China slams U.S. for prisoner abuse at ‘black sites’

China has lashed out at the United States for prisoner abuse at “black sites,” calling its “enhanced interrogation techniques” brutal and horrifying.

The U.S. Central Intelligence Agency (CIA) has set up these black sites in many countries under the pretext of its “War on Terror.” Alleged terrorists are secretly placed in arbitrary detention and confessions are extorted by torture, which has drawn widespread criticism from the international community, Chinese Foreign Ministry spokesperson Zhao Lijian told a regular press briefing Beijing.

The Guardian reported that, according to a newly declassified U.S. government report, a 44-year-old  Kuwaiti man, named Ammar al-Baluchi, at a secret CIA detention site in Afghanistan, was “used as a living prop to teach trainee interrogators, who lined up to take turns at knocking his head against a plywood wall” and dousing him with ice-cold water. The torture has left him devastated both physically and mentally.

“The notorious Guantanamo Bay, the Bagram prison in Afghanistan and the Abu Ghraib prison in Iraq are caught up in prisoner abuse scandals, with the use of brutal and horrifying ‘enhanced interrogation techniques,’ including waterboarding and sleep deprivation,” Zhao said.

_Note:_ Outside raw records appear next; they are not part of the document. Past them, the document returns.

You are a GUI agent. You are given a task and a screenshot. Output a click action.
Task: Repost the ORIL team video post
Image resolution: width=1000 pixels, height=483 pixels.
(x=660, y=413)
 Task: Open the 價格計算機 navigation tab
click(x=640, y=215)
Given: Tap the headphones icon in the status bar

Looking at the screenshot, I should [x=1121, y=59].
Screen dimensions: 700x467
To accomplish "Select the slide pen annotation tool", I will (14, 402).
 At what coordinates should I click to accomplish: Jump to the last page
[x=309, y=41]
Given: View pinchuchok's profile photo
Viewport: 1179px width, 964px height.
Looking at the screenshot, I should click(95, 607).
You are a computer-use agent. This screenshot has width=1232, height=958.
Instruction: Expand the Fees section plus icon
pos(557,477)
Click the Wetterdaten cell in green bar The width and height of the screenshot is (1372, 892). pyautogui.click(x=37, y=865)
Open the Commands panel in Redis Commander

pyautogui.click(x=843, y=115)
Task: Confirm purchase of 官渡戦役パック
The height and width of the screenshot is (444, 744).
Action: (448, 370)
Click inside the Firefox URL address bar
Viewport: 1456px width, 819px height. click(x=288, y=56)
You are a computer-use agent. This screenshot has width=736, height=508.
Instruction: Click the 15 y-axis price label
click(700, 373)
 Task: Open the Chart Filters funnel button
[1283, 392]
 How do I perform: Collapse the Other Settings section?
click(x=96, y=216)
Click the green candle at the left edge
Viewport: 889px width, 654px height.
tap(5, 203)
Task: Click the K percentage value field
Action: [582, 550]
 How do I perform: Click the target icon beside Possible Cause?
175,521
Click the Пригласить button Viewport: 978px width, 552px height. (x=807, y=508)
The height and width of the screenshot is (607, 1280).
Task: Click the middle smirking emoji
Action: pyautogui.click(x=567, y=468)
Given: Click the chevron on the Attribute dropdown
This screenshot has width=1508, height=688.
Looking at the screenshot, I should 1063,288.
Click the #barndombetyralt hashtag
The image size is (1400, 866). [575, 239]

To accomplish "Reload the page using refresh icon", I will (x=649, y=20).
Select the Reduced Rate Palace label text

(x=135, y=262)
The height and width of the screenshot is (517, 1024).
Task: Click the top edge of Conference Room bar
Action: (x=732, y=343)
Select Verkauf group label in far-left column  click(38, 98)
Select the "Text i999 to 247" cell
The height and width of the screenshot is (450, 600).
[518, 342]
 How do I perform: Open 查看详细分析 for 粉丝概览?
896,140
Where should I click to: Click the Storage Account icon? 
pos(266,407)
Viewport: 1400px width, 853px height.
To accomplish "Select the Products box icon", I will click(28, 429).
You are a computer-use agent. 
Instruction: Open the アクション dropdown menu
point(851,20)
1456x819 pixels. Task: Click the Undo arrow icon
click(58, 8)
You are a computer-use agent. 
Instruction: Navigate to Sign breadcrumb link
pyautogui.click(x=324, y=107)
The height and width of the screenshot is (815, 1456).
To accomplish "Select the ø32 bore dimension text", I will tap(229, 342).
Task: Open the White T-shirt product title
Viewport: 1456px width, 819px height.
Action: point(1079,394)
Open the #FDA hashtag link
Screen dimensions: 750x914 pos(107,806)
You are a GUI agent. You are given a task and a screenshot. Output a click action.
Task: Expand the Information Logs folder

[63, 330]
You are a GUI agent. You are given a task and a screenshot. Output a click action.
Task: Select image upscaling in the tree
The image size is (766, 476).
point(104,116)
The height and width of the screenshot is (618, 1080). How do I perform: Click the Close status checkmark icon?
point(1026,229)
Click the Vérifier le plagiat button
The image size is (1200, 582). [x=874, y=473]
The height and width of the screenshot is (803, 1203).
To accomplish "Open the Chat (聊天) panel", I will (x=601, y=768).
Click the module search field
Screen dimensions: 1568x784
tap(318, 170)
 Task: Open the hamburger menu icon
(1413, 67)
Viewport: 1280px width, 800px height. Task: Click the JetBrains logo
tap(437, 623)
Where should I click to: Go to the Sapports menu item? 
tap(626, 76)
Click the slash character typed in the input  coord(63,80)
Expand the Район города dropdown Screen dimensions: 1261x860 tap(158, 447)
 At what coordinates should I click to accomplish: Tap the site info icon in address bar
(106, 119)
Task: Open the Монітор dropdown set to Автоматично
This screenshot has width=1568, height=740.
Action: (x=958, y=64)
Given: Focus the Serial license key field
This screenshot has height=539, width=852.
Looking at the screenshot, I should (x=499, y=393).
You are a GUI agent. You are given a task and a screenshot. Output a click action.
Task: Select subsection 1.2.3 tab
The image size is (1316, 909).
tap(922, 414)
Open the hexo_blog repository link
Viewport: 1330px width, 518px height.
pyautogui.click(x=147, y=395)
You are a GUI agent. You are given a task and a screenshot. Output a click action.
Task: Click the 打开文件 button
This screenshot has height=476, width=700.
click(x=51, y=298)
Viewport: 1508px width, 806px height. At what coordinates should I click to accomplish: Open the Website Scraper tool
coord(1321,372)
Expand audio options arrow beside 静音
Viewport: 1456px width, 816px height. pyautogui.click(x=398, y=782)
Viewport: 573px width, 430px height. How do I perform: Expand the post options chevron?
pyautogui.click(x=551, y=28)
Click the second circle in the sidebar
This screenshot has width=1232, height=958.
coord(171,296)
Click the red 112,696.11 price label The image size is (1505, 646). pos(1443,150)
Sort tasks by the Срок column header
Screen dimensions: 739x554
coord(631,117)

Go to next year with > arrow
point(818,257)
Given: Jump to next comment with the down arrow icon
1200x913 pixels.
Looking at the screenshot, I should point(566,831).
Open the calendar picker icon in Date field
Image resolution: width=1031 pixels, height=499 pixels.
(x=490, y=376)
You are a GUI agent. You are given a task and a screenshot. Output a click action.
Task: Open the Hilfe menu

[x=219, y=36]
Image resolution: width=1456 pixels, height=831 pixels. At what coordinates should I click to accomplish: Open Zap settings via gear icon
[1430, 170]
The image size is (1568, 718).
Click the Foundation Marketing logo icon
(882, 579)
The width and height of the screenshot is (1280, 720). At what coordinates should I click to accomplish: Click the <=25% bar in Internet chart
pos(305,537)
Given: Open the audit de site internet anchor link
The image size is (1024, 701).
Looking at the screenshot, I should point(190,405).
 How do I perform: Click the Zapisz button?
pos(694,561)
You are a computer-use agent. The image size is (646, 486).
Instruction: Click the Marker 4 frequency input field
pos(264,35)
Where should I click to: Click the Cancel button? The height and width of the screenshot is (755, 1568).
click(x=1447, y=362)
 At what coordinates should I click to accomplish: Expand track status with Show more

Zhao called the black sites “typical examples of the U.S. trampling on the rule of law and violating human rights.” He said the report from the Costs of War Project of the Watson Institute for International and Public Affairs at Brown University released at the beginning of 2022 noted that, following the 9/11 attacks, the U.S. orchestrated a system of black sites in at least 54 countries and regions across the world. Over 100,000 people were detained at these sites, including many Muslims, and women and children. U.S. taxpayers are spending 540 million U.S. dollars a year just to detain prisoners at Guantanamo.

“However, not a single U.S. official has so far been held to account for devising, authorizing or implementing the secret detention and torture program,” Zhao said.

He said the U.S. government has gone even further to cover up and deny its crimes against and violations of human rights. In 2020, after the chief prosecutor of the International Criminal Court (ICC) noted that the U.S. forces and the CIA may have committed war crimes with prisoner abuse in Afghanistan, the U.S. leveled sanctions and imposed visa restrictions on several officials, including the chief prosecutor of the ICC.

In 2021, after the UN Committee Against Torture said that the CIA black sites are rife with torture, the U.S. government refused to disclose relevant information, citing confidentiality.

“Facts speak louder than words,” Zhao said, noting that the U.S. black sites around the world fully indicate that the U.S. has no right to point a finger at any other country in the name of democracy and human rights.

“What the U.S. should do is immediately abolish its black sites all over the world, earnestly reflect on its crimes, apologize to and compensate for the victims, and hold those who authorized and carried out torture accountable,” Zhao said.